- [Page excerpt]
=== Section Start ===

For unstructured data (BLOB), the data type detector 20 first determines if the data belongs to a text, time-series, or image class (or other data types which may be appropriate). For each class of unstructured data, there is a library of processing functions that extracts useful features from various transformation spaces. For instance, a time-series record goes through background normalization, wavelet scale-time representation, short-time Fourier transform time- frequency representation, and significant-event detection. Furthermore, data statistics can be computed in overlapping time intervals to detect anomalous events, estimate the level of ergodicity, and compute statistical moments. See, for example, David Kil and Frances Shin, Pattern Recognition and Prediction with Applications to Signal Characterization, Springer- Verlag, New York, 1996, herein incorporated by reference. In addition, the present invention may calculate the level of energy compaction achieved by a variety of data-transformation algorithms, such as linear prediction, the Fourier transform, local cosine transform, over-sampled Gabor transform, wavelets, etc. The same concept can be extended to a multi-dimensional space. In one embodiment, the present invention partitions these computational operations for data relationship exploration into many small independent processing blocks so that each block can be completed during an available CPU time slot. This partitioning improves the computing- system response rate for the end user since whenever the user spawns a process, the background data-exploration job can quickly suspend its operation without having to reserve memory and CPU time for finishing up the current processing block. For each table space, a master script is automatically generated that schedules the sequencing, monitoring, and recording of the results of each small batch job.

Once the present invention represents BLOBs with vectors consistent with the format of the structured data, it then proceeds with correlation, discrimination and/or association analyses. The purposes of the correlation, discrimination and association analyses are to establish which variables are highly correlated (both linear and nonlinear), how these variables can be used to discriminate different outcomes in categorical fields, and how these variables are associated with one another in the sense of entropy or mutual information. See, for example, P.D'haeseleer, S. Liang, and R. Gomogyi, "Gene Expression Data Analysis and Modeling," Pacific Symposium on Biocomputing, Hawaii, January, 1999, herein incorporated by reference. All of this information is stored in a pre-data mining data exploration database table for later use. The use of the pre- data mining data exploration database table speeds up the actual DM process, minimizes locking onto trivial knowledge, and fosters a more productive DM experience for the end user.

With this information stored prior to data mining, the present invention allows the data mining application to rapidly recommend a set of relevant input and output fields to use once the user specifies a problem to be solved. Furthermore, since most parameters in data exploration steps are already stored in the database, the response rate to the user's request during various data exploration steps is very fast, which is analogous to an increased cache hit ratio in memory storage devices. Consider the following example. As illustrated in FIG. 3, assume that there are three database tables for a major bank:

(1) Basic customer information, such as name, geneder, address, zip code, annual income, age, marital status, etc. (Customer table); (2) Customer account information, such as checking, savings, investment brokerage, credit cards, mortgage, insurance, home equity loan, loan status (delinquent or not), profitability per account, etc. (Customer account table); and (3) Historical transaction data for each account - loan payments, investment transactions, credit-card purchase records, etc. (Transaction table). As shown in the flowchart of FIG. 4, the automatic data explorer according to the present invention first determines the table relationships and creates self-sufficient meta-data tables(block 40). As illustrated in FIG. 3, the Customer table is the root node with the remaining two tables at the children nodes (i.e., each customer can have several accounts with each account having many transactional records). From the top (root or parent) to bottom (grandchild), the order is Customer-^ Customer account-^ Historical transaction.

=== Section End ===

- [What this exercise asks]
[1] According to the data-exploration excerpt, which table is the root node in FIG. 3?
[2] Resume the data-exploration excerpt from its last sentence and carry it forward.
The entries have no connection to the data-exploration excerpt.

[Collected data entries]

=== Section Start ===

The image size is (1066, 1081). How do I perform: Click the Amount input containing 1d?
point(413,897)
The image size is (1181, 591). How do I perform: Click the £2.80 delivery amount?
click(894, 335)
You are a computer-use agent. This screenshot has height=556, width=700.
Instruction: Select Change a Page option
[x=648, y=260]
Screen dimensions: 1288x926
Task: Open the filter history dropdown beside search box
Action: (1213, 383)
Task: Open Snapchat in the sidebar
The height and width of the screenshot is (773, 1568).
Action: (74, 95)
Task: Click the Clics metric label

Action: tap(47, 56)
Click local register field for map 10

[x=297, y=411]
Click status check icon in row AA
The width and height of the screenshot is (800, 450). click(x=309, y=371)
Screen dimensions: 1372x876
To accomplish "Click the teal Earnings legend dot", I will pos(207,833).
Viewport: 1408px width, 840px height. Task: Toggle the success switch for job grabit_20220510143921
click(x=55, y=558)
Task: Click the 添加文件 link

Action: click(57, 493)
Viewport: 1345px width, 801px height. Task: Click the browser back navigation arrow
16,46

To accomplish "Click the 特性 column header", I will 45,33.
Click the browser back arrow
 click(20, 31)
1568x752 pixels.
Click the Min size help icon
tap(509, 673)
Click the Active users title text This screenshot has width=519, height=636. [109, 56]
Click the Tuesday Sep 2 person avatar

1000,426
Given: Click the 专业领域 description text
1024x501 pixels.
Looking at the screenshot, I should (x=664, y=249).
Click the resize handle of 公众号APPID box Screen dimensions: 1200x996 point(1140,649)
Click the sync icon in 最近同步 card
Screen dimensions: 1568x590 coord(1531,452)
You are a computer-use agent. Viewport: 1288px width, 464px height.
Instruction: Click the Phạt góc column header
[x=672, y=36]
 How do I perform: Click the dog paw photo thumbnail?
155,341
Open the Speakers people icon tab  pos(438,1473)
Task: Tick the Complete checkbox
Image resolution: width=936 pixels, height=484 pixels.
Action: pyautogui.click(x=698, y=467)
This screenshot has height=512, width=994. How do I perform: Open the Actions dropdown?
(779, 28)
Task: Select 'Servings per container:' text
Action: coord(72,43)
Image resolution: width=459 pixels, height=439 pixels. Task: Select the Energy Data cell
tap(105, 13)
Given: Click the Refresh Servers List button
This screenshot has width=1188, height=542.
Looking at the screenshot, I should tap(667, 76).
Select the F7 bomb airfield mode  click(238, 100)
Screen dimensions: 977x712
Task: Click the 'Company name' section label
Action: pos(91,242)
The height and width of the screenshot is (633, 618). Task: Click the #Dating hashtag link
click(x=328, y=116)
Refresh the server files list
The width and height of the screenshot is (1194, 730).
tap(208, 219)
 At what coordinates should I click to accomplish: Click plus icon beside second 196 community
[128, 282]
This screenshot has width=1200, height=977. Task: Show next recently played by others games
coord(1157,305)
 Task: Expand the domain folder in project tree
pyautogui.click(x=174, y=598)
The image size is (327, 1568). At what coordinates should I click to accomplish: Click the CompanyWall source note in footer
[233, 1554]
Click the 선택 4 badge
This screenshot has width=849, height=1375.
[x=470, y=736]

=== Section End ===

- [Task answers]
[1] The Customer table.

[2]
The automatic data explorer then estimates the type of each table field (block 42). Structured data encompass fields, such as account information, annual income, mortgage balance, loan payment status, etc. Unstructured data include (1) free text, (2) time series, or (3) image data, typically stored as large text or binary large objects (BLOBs), or (4) fields at the lower hierarchy tables with many-to-one relations to the fields in their parent tables. For instance, transaction-related fields in the Transaction table are designated as time-series (i.e., although structured when viewed in isolation at its branch level) fields with irregular sampling intervals since they have many-to-one relations with the fields in the Customer account table. The transaction-related fields can be identified easily since they are usually associated with the corresponding time tag. Additional examples include a patient's medical history, a consumer's purchase history, loan payment history, etc.

The fields at the Customer and Customer account nodes are structured (no BLOBs) and categorized into significant and insignificant fields (address, birthday, name, SSN, etc.). If a field is significant, it is categorized into discrete (having a finite number of possibilities or categorical) or continuous. The continuous fields are also discretized as an alternate means of representation. Insignificant fields encompass not only meaningless ones (a primary-key field, for example) in the context of data mining, but also those that should be precluded based on privacy concerns, such as race, gender and SSN. Some fields may be converted into more meaningful fields. For example, a birthday field can be converted into an age field by subtracting the birthday from the current date.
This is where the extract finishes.